Improving the efficiency of the Harrell-Davis quantile estimator for special cases using custom winsorizing and trimming strategies



Let’s say we want to estimate the median based on a small sample (3 \(\leq n \leq 7\)) from a right-skewed heavy-tailed distribution with high statistical efficiency.

The traditional median estimator is the most robust estimator, but it’s not the most efficient one. Typically, the Harrell-Davis quantile estimator provides better efficiency, but it’s not robust (its breakdown point is zero), so it may have worse efficiency in the given case. The winsorized and trimmed modifications of the Harrell-Davis quantile estimator provide a good trade-off between efficiency and robustness, but they require a proper winsorizing/trimming rule. A reasonable choice of such a rule for medium-size samples is based on the highest density interval of the Beta function (as described here). Unfortunately, this approach may be suboptimal for small samples. E.g., if we use the 99% highest density interval to estimate the median, it starts to trim sample values only for \(n \geq 8\).
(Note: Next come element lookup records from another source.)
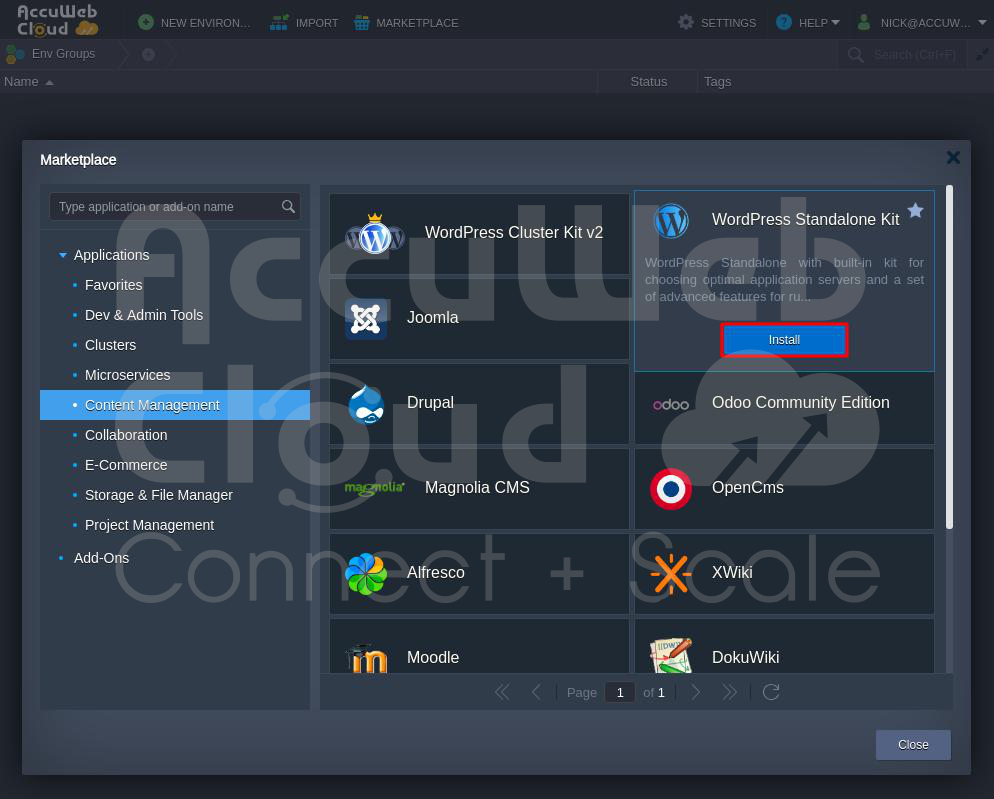Image resolution: width=994 pixels, height=799 pixels.
Task: Select the Joomla application icon
Action: (x=366, y=318)
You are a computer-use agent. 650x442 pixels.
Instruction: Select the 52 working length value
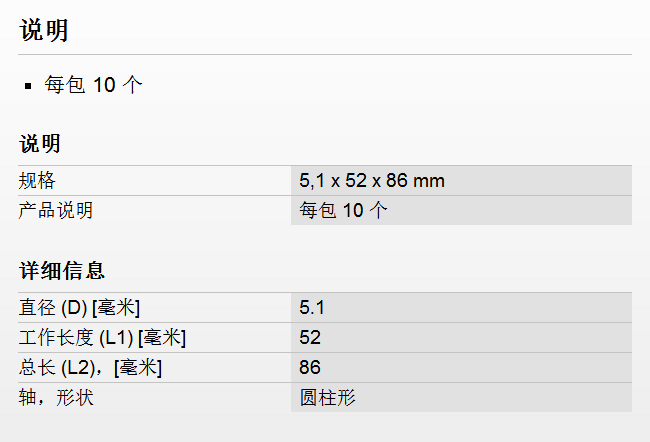click(x=310, y=338)
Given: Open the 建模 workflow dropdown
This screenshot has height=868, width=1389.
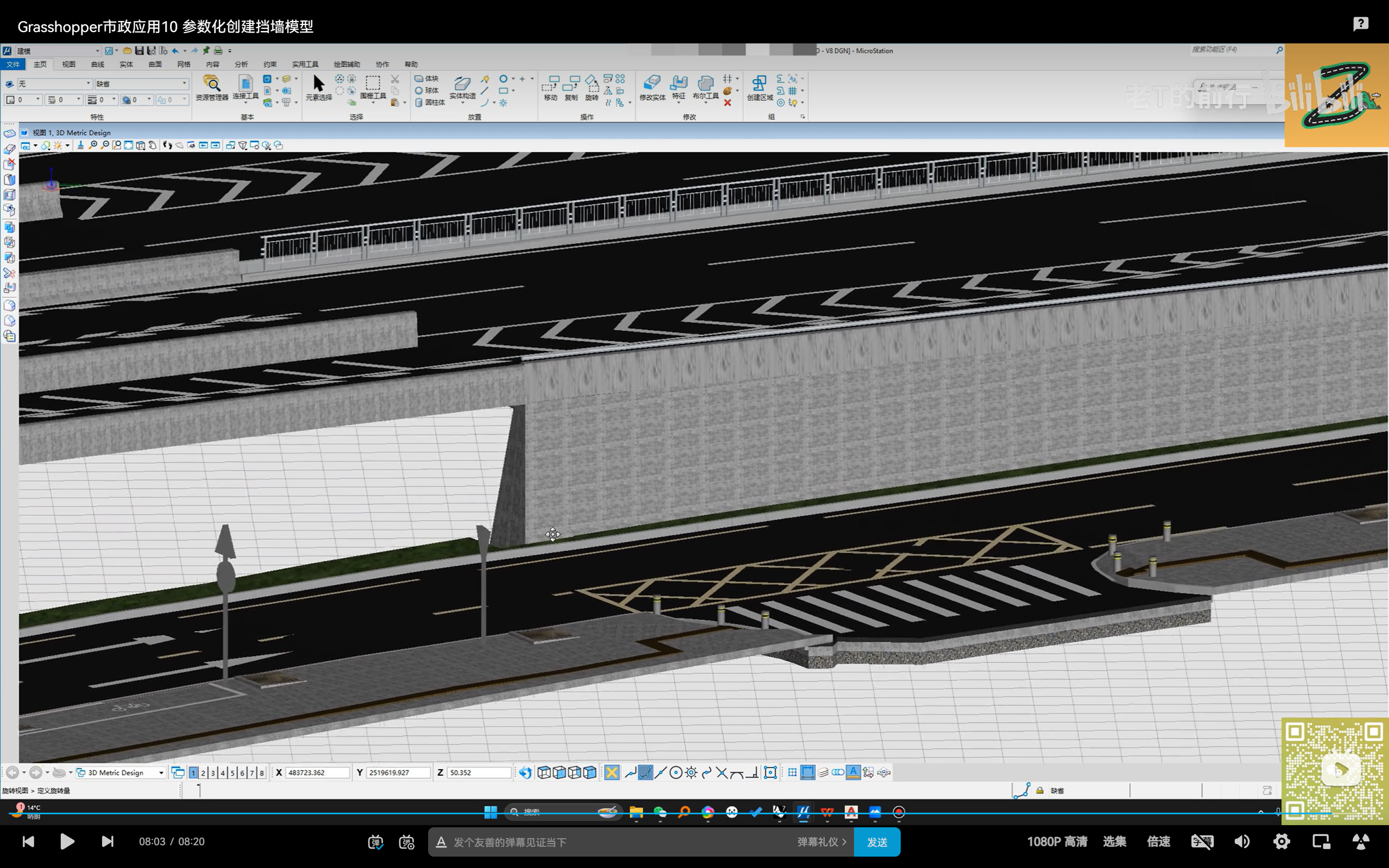Looking at the screenshot, I should [98, 51].
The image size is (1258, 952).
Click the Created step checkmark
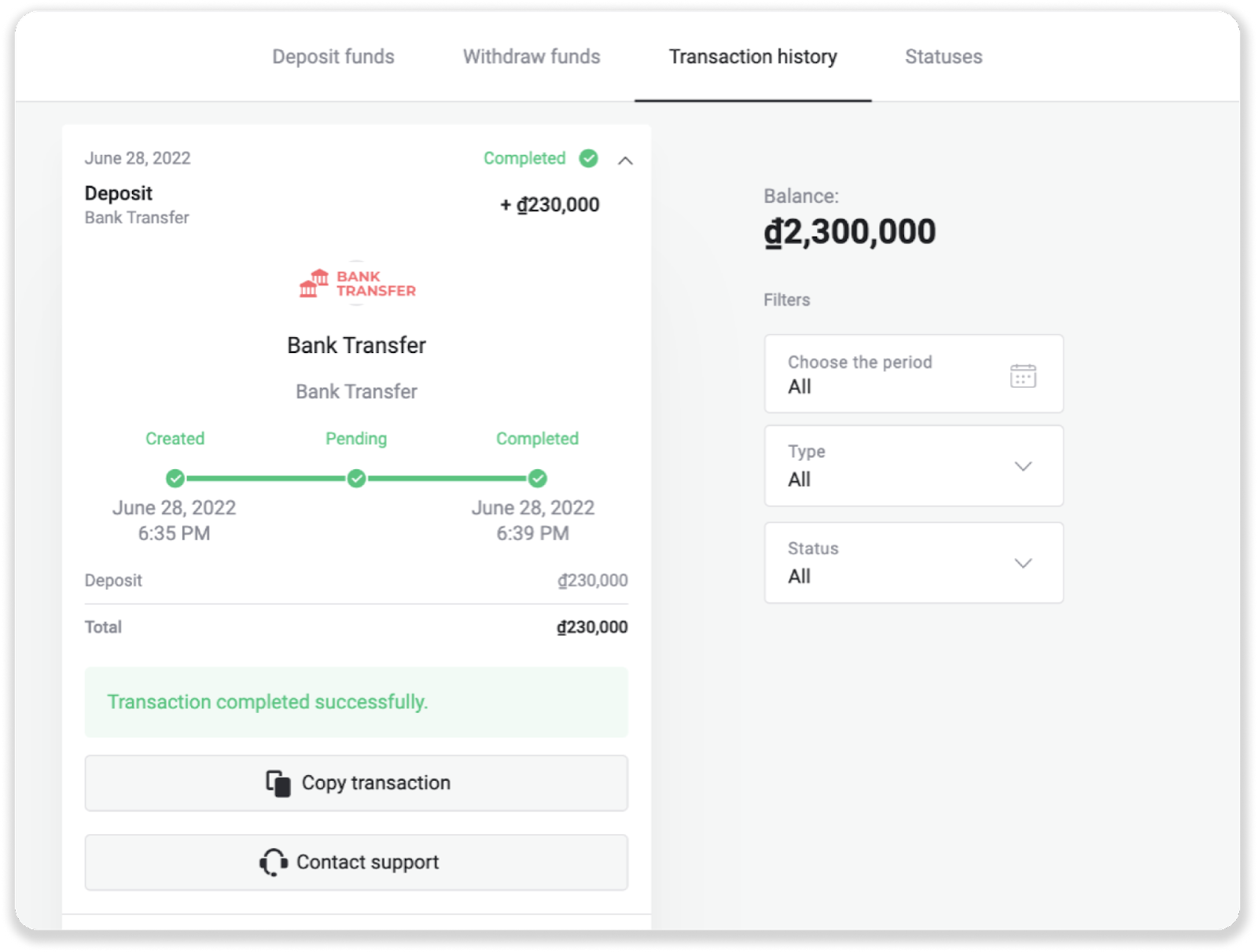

In this post, we are going to discuss custom winsorizing/trimming strategies for special cases of the quantile estimation problem.

Beware of small samples

So, what’s wrong with the small samples from heavy-tailed distributions? There is a high chance to observe an extremely large value in such a sample. As an example, let’s consider the Pareto distribution. Here is the PDF for \(\textrm{Pareto}(x_m = 1, \alpha = 1)\):


The quantile function for the Pareto distribution is defined as follows:

\[Q_\textrm{Pareto}(p) = x_m (1 - p)^{(-1/\alpha)} \]

In our case (\(x_m = 1, \alpha = 1\)), we have:

\[Q_{\textrm{Pareto}(x_m = 1,\;\alpha = 1)}(p) = \frac{1}{1 - p} \]

Here are some of the quantile values:

q[0.500] = 2
q[0.750] = 4
q[0.900] = 10
q[0.950] = 20
q[0.990] = 100
q[0.999] = 1000

Thus, while the median value is \(2\), the value of the \(99.9^\textrm{th}\) percentile is 1000. It may look like a small probability, but this impression is deceiving. For example, if we consider 5000 values (or 1000 of 5-element samples), there is a 99.3% chance that at least one of the values is higher than 1000.

The problem of the Harrell-Davis quantile estimator

The Harrell-Davis approach suggests estimating the quantile value as a weighted sum of all sample elements where all weight values are positive. Thus, its breakdown point is zero: a single “extreme” value may “corrupt” the estimation. Let’s say we have the following sample from \(\textrm{Pareto}(x_m = 1, \alpha = 1)\):

\[x = \{ 1, 2, 1000 \} \]

The traditional median estimator just selects the middle element. In our case, it gives

\[Q_\textrm{Traditional}(x) = x_2 = 2 \]

which is a pretty accurate median estimation. The Harrell-Davis quantile estimator produces a worse estimation:

\[Q_\textrm{HD}(x) \approx 0.259259\cdot x_1 + 0.481481\cdot x_2 + 0.259259\cdot x_3 \approx 260.481. \]

The Harrell-Davis quantile estimator is a good approach in many cases because it typically provides better efficiency then the traditional one. Unfortunately, in the considered case (small samples form heavy-tailed distribution), its efficiency is quite bad because it’s not robust enough. Let’s try to fix this problem.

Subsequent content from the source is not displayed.